--- START ---
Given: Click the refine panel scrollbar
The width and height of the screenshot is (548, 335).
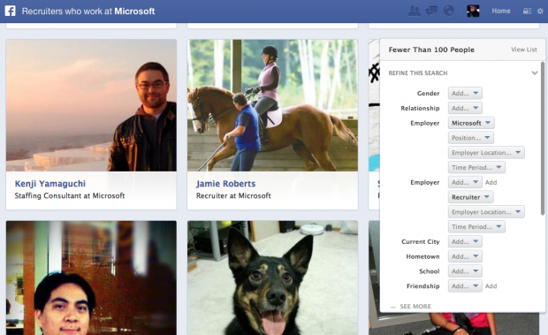Looking at the screenshot, I should 543,139.
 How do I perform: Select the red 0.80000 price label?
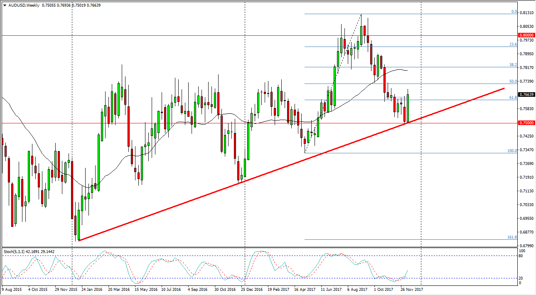point(525,36)
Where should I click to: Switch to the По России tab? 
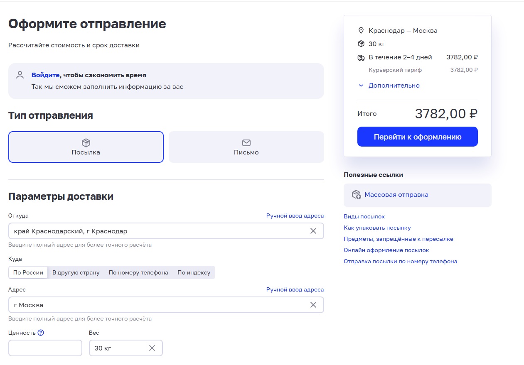click(x=28, y=272)
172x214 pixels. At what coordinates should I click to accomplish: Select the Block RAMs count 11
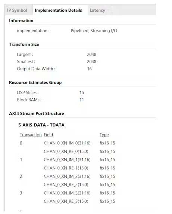(x=82, y=100)
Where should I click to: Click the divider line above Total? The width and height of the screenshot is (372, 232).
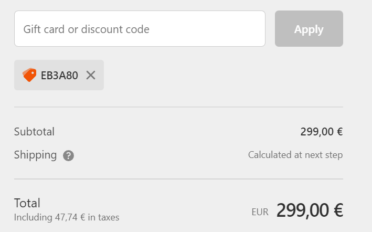(x=178, y=179)
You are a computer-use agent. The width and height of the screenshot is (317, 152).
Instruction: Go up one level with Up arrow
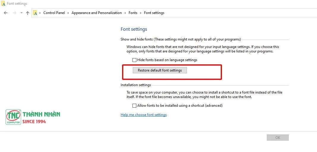[x=28, y=13]
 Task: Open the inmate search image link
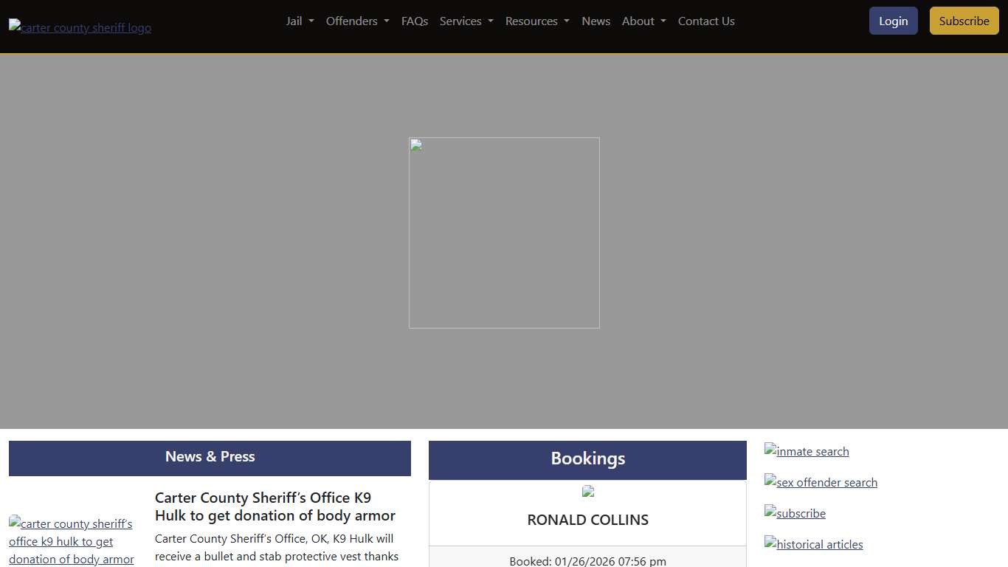pyautogui.click(x=807, y=451)
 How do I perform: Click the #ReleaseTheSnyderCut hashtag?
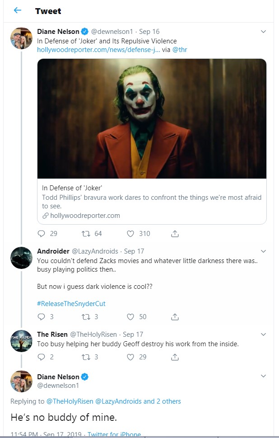tap(71, 304)
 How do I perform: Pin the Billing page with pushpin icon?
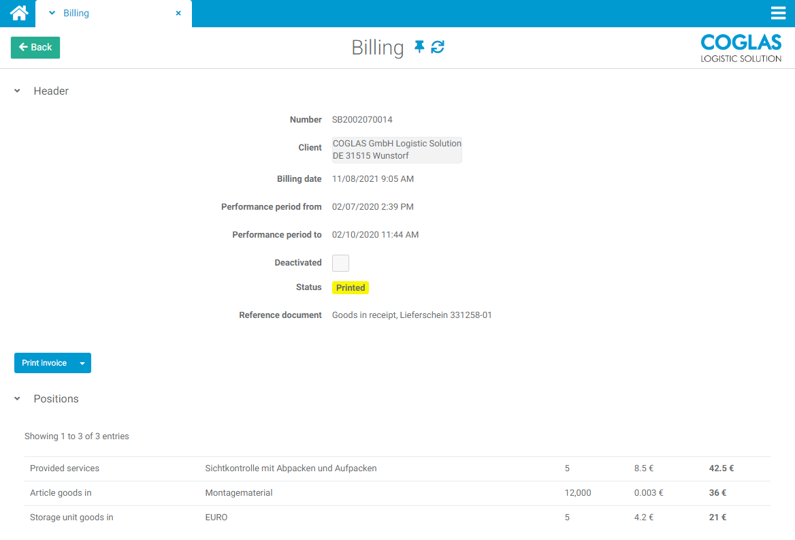click(x=419, y=47)
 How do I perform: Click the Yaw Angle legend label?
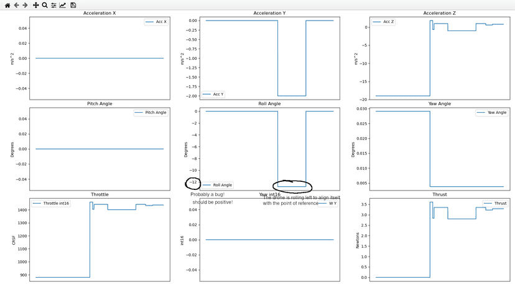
--- END ---
- Task instructions -
The pictures are to be omitted, and the rest of the listing is to be transcribed exactly.

- Solution to this exercise -
Given: Click the refine panel scrollbar
The width and height of the screenshot is (548, 335).
Looking at the screenshot, I should 543,139.
 How do I perform: Select the red 0.80000 price label?
point(525,36)
Where should I click to: Switch to the По России tab? 
click(x=28, y=272)
172x214 pixels. At what coordinates should I click to accomplish: Select the Block RAMs count 11
(x=82, y=100)
Where should I click to: Click the divider line above Total? The width and height of the screenshot is (372, 232).
(x=178, y=179)
You are a computer-use agent. The width and height of the screenshot is (317, 152).
Instruction: Go up one level with Up arrow
[x=28, y=13]
 Task: Open the inmate search image link
pyautogui.click(x=807, y=451)
 How do I perform: Click the #ReleaseTheSnyderCut hashtag?
tap(71, 304)
 How do I perform: Pin the Billing page with pushpin icon?
click(x=419, y=47)
 How do I perform: Click the Yaw Angle legend label?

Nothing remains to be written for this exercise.